Steve started going to church when we lived in Santa Paula. There was no bull**** about his faith, and he took it seriously. He had a meeting with evangelist Billy Graham near the end, who inscribed his personal Bible to Steve. In fact, the first person I called when Steve passed away was Billy Graham.

Steve wasn’t a horn blower, and he didn’t go around talking about it; it was his private thing. He was never in your face, but I caught him many times saying his prayers.

As for me, I don’t go to church...but I still say my prayers. I cuss like a sailor, but I tell God every night, “Hey, I’m sorry, but it just sounds better sometimes. It’s a better definition of what I’m mad about, so please forgive me.”



How did Steve ask your dad for his daughter’s hand in marriage?

That’s an interesting story when Steve met my parents for the first time. My mom knew who he was, but she wasn’t real star struck. My dad clearly didn’t give a s**t who he was.

We had a mini mountain out back that took about a minute to walk to the top; that’s where the talking place was if you were in trouble. So my dad took Steve on a little walking/talking trip up there, and they were there 45 minutes to maybe an hour.

I was my dad's little baby, and he was gonna make sure I was okay. He didn't want Steve, whom he considered much too old for me, to hurt me in any way. So they came down and Steve and Dad had a beer.

Steve whispered, “I told your dad that you'll be well taken care of.” I then asked my dad what he told Steve. He said, “I told the sonofabitch I'd kill him if he ever hurt you.” True story!



What do you remember about your wedding day? Was it fancy?

We were going to have a church wedding, then we found out the minister we had been so enthralled with wouldn’t marry us because Steve had been divorced. That threw me for a loop because I was younger, and I had never been married.

Steve wasn’t fond of the response, so we got somebody else at the church to do it, Rev. Leslie Miller. By that time, the press were in town and following me. I had no experience with the paparazzi, and it was all very new at the time.

I used to drive around Santa Paula in a funky old pickup truck, and they’d follow me. They scared me, and so I’d go to the police station, and they’d take me home. They were hovering like a bunch of bees when we got married in the living room.

The paparazzi are nothing like they are to these poor people today. I truly feel sorry for current young movie actors and actresses. It's horrible what the press does to them, but back then it was just a little here, a little there.
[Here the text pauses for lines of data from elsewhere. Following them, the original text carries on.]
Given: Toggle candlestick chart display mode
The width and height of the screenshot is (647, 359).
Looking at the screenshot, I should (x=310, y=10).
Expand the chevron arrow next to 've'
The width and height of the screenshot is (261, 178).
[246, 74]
We had our friend Norman stand outside the gate of our home with our ranch foreman Grady Ragsdale ready in the backyard. They were both armed with shotguns and not afraid to use them. They wouldn’t kill anybody, but a good shot over the head pretty much scares anybody.

So we got married in the living room, and I paid the reverend off. He wouldn’t take money, so I went outside and got a dozen eggs out of the chicken coop and paid him in eggs. You could say we had a farm wedding (laughing).

It was small and sweet, nothing big, and it was my first marriage. I would have probably liked to have done something different, but hey, when you’re in love, you take what you can get.



How did Grady Ragsdale fit into the scheme of things?

Grady Ragsdale was a sweetheart, and he was always there. If it was 2:00 AM, and there was a fly on the wall Steve didn’t like, Grady would come over and fix the problem. That’s how wonderful Grady was.

I never would have made it through Steve’s cancer battle without Grady. He wrote a beautiful little book in 1983 called Steve McQueen: The Final Chapter, which is now out of print.

I read it, and every word in there is true. He had a heart attack and passed away in 1986. But his widow, Judy, and kids are still around.



So, what was it like being married to Steve McQueen?

I loved it, since that was one of the best times of my entire life. It was a very sweet time. I loved the ranch and the farmhouse we shared. He gave me full reign of redoing our little house. It was the most beautiful 1920s Victorian farmhouse. Everything came from second-hand stores except for the TVs and beds.

It was every little girl’s dream. Steve was so sweet to me because he didn’t like me working. I worked a little bit here and there until I finally said, “Hey, I’ve got to make a living. I’ve got bills to pay.”

From that day forward I never had another bill to pay. Steve, however, did have a grocery list on the counter, expecting me to cook. I don't cook, and he wisely hired a little old lady to cook for us.

Every time we got into a fight, he would bring a kitten home. When he passed away, I had thirteen cats that I drug up to Idaho with me. Altogether, we had thirteen fights the whole time we were together. That's not bad considering we were together for three-and-a-half years.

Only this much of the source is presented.